_Required work:_ For the entries below, print exactly the lines between the line holding "The width and height of the screenshot is (870, 365)." and the line holding "The width and height of the screenshot is (944, 554).", inclusive, and nothing else.

[Data excerpts]
• • • • •
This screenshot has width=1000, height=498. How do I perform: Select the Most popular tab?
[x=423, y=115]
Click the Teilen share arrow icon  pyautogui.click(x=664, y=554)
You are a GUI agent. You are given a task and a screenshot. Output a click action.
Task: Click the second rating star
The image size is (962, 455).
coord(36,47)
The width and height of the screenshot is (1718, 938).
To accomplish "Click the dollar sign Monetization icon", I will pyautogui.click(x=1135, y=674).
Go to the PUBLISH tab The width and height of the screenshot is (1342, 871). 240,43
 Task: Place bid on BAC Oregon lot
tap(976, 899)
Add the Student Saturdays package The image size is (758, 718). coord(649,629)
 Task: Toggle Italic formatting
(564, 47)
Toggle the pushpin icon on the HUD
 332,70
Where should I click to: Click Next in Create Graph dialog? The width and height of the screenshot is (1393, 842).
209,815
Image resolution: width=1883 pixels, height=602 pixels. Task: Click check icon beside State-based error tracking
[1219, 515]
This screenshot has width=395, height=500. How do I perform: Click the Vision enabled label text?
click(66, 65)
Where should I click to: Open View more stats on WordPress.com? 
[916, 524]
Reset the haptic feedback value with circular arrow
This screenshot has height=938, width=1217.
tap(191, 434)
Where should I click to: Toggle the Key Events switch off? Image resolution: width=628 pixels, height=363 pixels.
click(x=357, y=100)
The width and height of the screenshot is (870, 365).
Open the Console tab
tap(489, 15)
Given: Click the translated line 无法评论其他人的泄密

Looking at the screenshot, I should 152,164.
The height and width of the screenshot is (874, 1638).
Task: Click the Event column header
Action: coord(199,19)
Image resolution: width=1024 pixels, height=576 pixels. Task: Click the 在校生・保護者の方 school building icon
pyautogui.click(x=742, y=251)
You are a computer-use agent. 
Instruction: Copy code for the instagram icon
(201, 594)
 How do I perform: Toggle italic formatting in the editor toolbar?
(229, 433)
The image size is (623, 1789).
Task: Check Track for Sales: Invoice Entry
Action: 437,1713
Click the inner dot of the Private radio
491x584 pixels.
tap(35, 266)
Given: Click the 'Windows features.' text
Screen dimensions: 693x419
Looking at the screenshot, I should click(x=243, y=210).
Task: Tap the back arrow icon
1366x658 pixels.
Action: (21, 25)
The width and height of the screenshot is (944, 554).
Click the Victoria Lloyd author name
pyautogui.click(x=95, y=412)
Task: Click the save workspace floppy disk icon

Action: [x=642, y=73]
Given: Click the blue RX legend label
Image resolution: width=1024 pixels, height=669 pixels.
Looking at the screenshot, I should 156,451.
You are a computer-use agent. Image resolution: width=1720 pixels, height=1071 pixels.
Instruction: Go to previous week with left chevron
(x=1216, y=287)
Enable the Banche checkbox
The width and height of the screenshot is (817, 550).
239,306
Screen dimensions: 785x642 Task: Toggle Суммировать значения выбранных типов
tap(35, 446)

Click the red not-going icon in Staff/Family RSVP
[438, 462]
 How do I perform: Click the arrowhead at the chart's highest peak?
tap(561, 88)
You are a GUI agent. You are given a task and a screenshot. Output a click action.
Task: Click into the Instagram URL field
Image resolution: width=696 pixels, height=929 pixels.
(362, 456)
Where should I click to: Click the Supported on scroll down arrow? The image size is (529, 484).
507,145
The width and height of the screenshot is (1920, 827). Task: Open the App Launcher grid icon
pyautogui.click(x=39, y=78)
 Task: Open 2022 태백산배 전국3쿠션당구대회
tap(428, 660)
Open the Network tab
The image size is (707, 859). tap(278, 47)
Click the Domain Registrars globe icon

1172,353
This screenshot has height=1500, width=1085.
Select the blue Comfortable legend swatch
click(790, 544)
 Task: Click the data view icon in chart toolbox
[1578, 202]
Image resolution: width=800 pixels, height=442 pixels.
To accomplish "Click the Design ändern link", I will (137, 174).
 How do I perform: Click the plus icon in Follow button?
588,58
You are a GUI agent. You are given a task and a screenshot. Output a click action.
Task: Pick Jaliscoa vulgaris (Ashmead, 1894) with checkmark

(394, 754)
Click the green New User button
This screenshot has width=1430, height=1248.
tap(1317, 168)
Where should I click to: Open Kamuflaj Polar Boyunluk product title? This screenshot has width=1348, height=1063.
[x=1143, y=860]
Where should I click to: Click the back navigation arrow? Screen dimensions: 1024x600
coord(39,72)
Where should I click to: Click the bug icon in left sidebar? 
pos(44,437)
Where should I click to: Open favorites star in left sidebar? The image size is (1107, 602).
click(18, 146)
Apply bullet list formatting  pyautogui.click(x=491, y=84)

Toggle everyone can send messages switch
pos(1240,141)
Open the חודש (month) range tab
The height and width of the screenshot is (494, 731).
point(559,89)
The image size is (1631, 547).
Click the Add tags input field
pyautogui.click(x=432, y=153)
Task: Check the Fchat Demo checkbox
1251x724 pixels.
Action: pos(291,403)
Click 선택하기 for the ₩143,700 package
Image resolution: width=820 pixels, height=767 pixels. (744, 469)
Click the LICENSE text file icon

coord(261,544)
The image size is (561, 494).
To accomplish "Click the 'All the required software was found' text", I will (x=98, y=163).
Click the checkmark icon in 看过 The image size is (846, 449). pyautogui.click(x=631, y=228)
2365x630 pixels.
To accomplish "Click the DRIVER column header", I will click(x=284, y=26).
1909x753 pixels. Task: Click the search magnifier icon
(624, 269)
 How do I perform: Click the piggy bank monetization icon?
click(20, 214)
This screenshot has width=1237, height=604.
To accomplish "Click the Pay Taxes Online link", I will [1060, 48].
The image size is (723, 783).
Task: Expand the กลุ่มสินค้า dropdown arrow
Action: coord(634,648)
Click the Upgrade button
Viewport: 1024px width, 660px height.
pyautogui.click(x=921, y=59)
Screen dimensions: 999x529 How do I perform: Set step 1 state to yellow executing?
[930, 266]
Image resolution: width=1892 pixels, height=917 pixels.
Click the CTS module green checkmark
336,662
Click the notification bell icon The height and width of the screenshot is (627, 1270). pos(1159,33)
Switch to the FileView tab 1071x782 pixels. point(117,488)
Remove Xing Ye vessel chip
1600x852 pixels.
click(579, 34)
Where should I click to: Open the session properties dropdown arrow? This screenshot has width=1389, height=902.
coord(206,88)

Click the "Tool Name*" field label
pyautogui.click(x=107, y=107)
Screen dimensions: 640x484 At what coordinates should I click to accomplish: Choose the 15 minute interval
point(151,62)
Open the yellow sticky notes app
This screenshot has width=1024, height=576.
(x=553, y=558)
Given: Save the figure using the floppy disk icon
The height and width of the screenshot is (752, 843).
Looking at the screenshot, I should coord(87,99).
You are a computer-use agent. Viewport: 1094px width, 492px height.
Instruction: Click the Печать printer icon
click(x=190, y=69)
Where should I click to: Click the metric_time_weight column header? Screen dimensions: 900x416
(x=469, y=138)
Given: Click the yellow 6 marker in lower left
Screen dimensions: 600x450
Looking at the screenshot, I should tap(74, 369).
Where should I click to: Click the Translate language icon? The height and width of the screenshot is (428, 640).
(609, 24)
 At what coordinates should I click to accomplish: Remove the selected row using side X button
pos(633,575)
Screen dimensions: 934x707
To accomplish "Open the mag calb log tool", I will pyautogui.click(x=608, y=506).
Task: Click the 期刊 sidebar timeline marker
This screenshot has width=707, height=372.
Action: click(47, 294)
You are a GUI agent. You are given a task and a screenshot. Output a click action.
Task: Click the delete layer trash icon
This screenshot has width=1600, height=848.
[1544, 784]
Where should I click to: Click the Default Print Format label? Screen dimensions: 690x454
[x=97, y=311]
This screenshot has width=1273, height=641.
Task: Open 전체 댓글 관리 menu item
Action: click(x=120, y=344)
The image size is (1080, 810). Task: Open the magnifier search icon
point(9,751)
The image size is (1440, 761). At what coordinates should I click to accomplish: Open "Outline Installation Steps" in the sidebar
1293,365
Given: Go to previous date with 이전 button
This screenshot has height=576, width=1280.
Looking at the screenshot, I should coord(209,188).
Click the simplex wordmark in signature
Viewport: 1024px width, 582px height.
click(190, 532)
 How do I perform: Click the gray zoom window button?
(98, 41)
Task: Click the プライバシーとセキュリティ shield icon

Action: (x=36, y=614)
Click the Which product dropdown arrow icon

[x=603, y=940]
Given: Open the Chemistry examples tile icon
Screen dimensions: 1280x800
• • • • •
_Task response:_
The width and height of the screenshot is (870, 365).
Open the Console tab
tap(489, 15)
Given: Click the translated line 无法评论其他人的泄密

Looking at the screenshot, I should 152,164.
The height and width of the screenshot is (874, 1638).
Task: Click the Event column header
Action: coord(199,19)
Image resolution: width=1024 pixels, height=576 pixels. Task: Click the 在校生・保護者の方 school building icon
pyautogui.click(x=742, y=251)
You are a computer-use agent. 
Instruction: Copy code for the instagram icon
(201, 594)
 How do I perform: Toggle italic formatting in the editor toolbar?
(229, 433)
The image size is (623, 1789).
Task: Check Track for Sales: Invoice Entry
Action: 437,1713
Click the inner dot of the Private radio
491x584 pixels.
tap(35, 266)
Given: Click the 'Windows features.' text
Screen dimensions: 693x419
Looking at the screenshot, I should click(x=243, y=210).
Task: Tap the back arrow icon
1366x658 pixels.
Action: (21, 25)
The width and height of the screenshot is (944, 554).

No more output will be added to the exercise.